▶ [SOURCE DATA]:
※ ※ ※
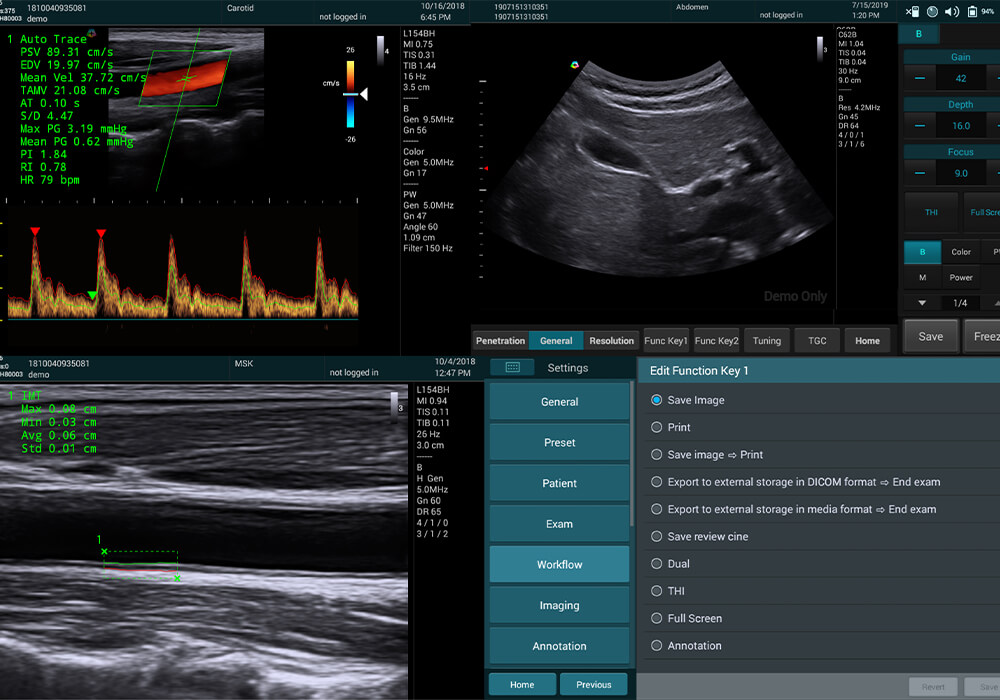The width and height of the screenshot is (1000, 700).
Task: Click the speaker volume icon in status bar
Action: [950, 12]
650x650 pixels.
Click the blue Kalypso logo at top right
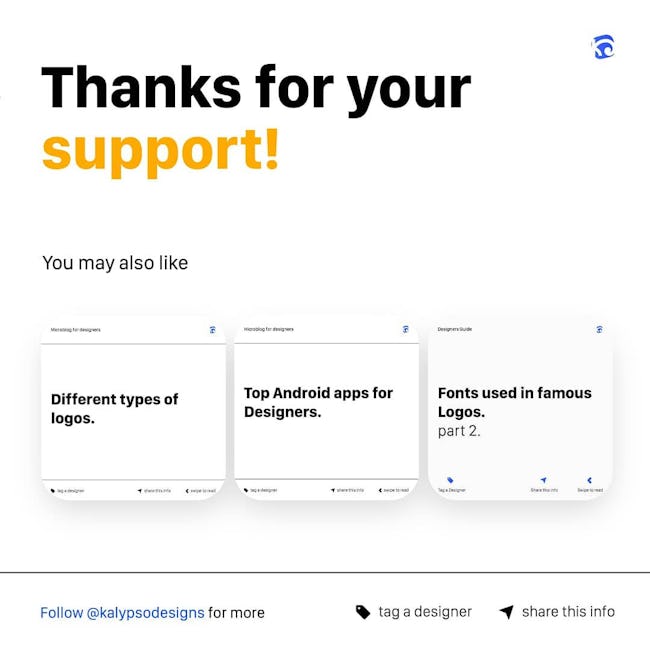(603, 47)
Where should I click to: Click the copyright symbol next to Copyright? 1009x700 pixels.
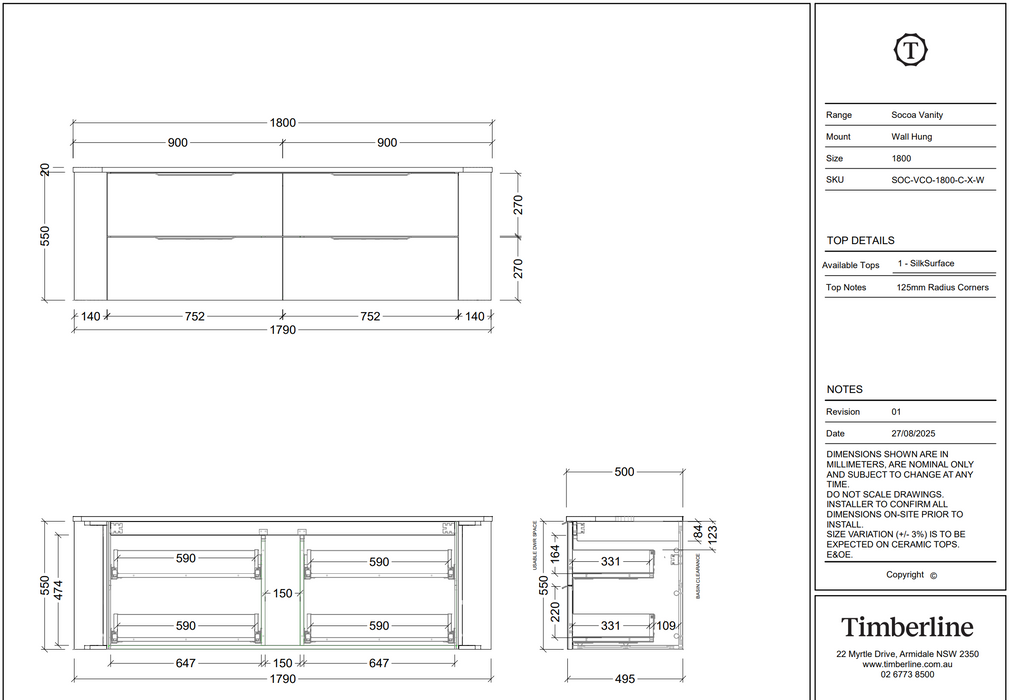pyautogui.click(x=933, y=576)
※ ※ ※
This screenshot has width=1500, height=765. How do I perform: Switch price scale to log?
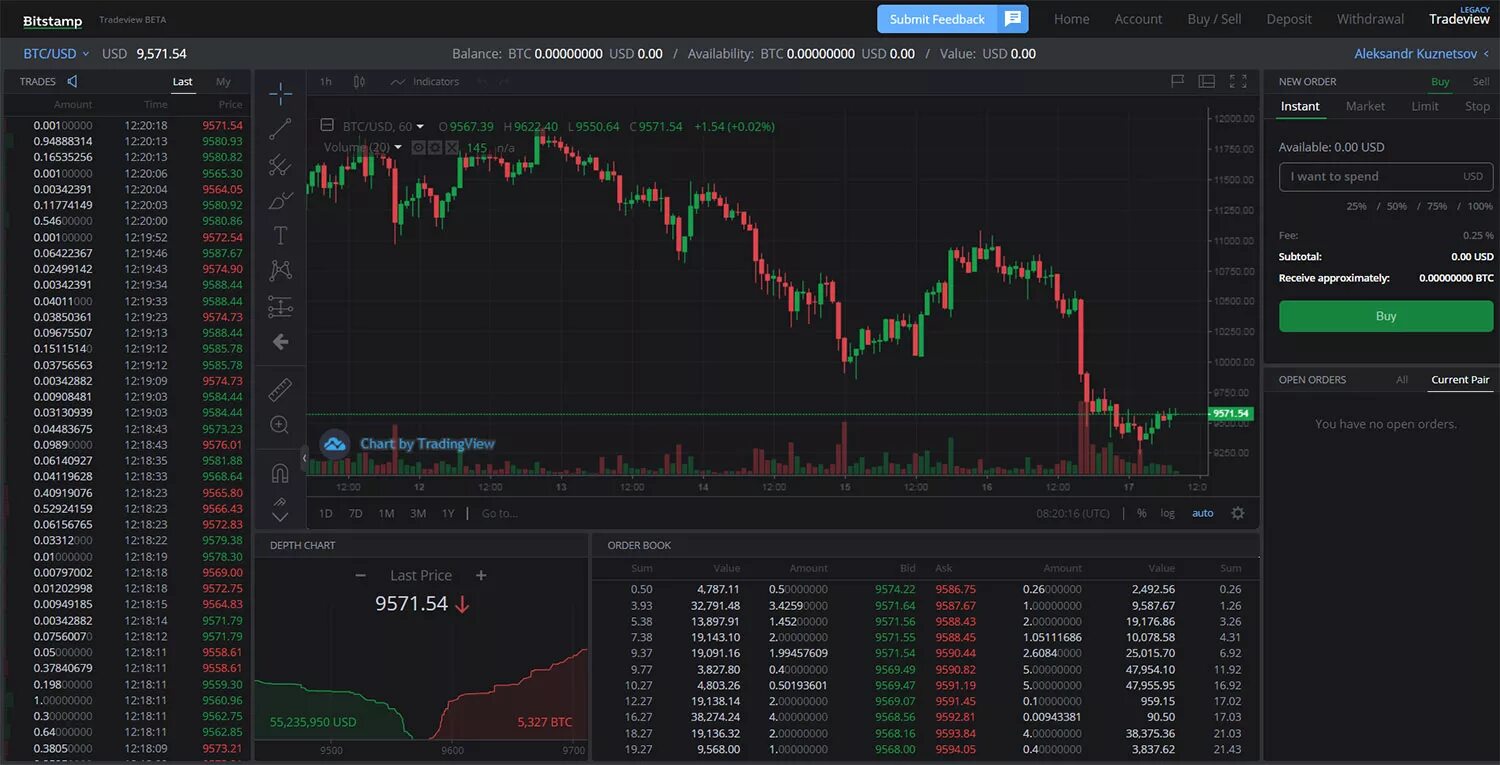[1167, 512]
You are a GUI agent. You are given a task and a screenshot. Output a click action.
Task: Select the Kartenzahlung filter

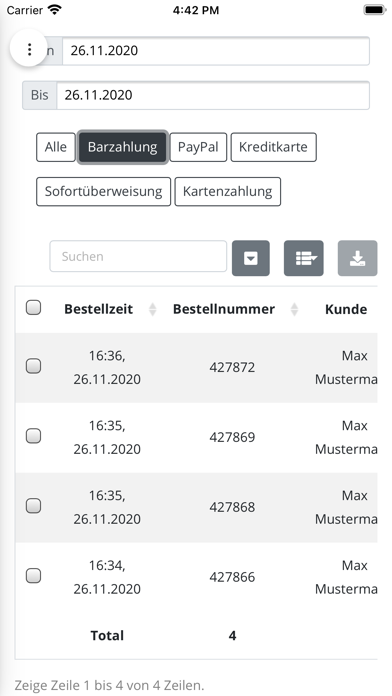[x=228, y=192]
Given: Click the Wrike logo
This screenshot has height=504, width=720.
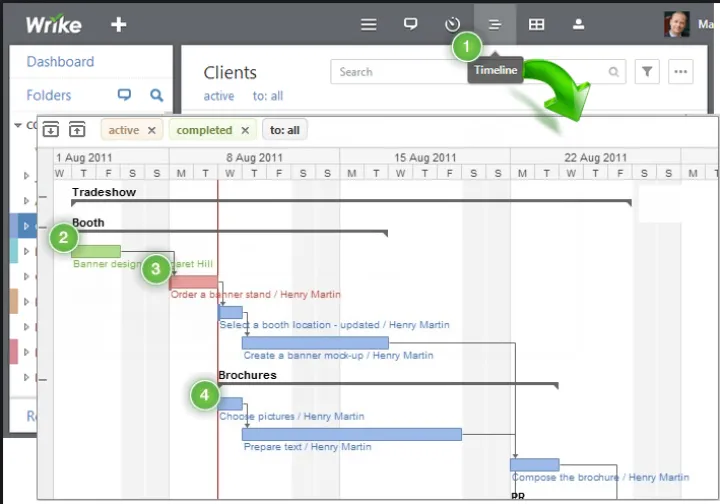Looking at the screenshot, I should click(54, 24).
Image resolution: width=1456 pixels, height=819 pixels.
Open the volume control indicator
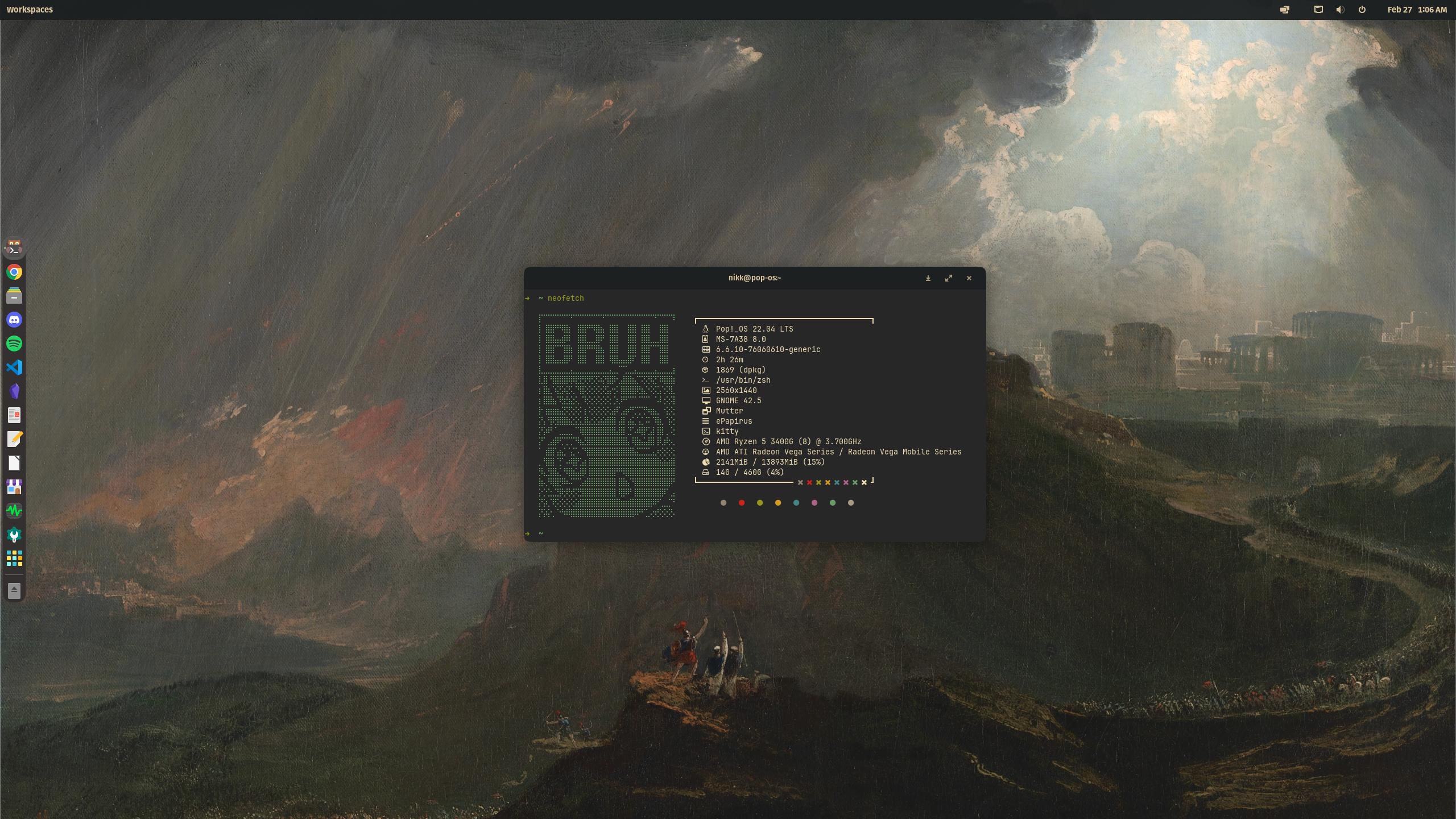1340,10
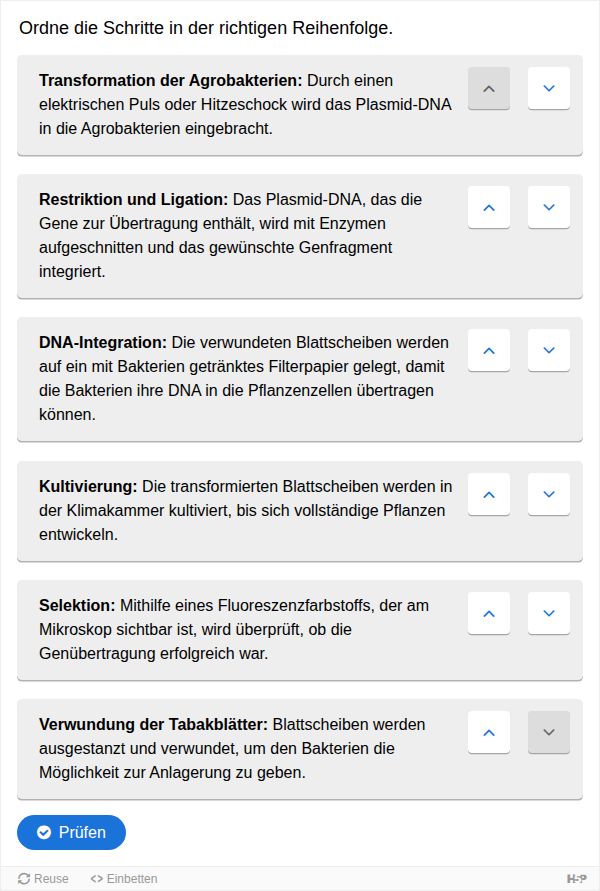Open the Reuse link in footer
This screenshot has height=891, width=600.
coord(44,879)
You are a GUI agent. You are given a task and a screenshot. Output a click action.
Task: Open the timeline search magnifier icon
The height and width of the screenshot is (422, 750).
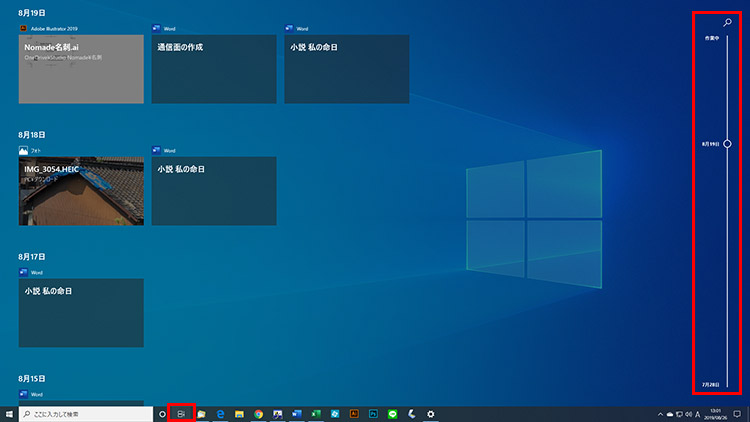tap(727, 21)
※ ※ ※
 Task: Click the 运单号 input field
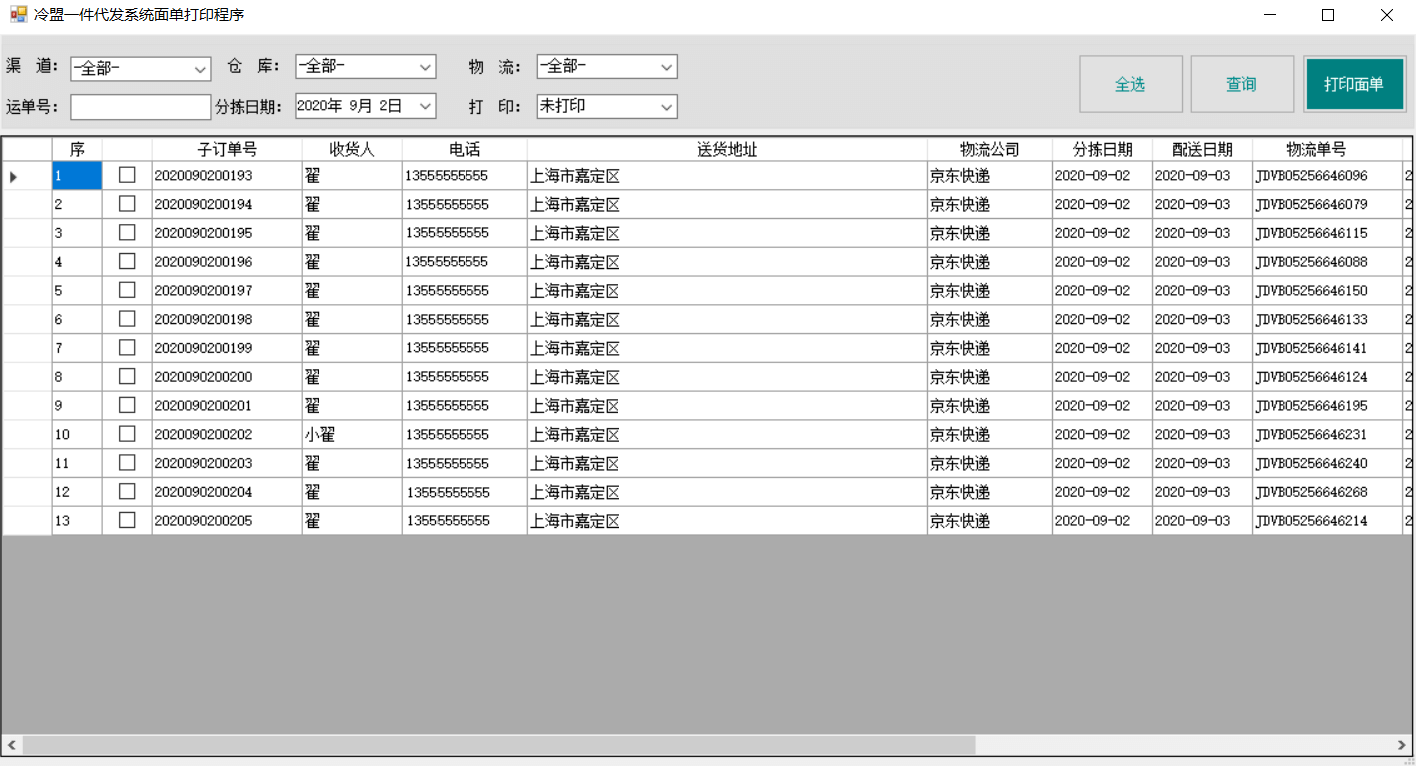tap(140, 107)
※ ※ ※
▶ [TASK DIRECTIONS]:
Rewrite the items from the line containing "The width and" up to and including the line containing "pyautogui.click(x=933, y=576)", changing "blue" to "green" and leaving everything else as it is. Leave the pictures out of your answer.

▶ [WRITTEN REPLY]:
The width and height of the screenshot is (1000, 700).
Task: Click the speaker volume icon in status bar
Action: [950, 12]
650x650 pixels.
Click the green Kalypso logo at top right
(603, 47)
Where should I click to: Click the copyright symbol next to Copyright? 1009x700 pixels.
pyautogui.click(x=933, y=576)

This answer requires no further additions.